Exercise requirements =>
Can you reproduce every line of the entries below, requests included, scaling only the coordinates given as answers by 1.9 and rounding each to a whole number, with halves rounded up?

Input rows =>
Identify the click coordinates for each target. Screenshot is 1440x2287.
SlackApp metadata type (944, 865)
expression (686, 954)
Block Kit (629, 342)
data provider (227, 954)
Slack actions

Exercise solution =>
Identify the click coordinates for each target. Screenshot is 1440x2287.
SlackApp metadata type (1794, 1644)
expression (1303, 1813)
Block Kit (1195, 650)
data provider (431, 1813)
Slack actions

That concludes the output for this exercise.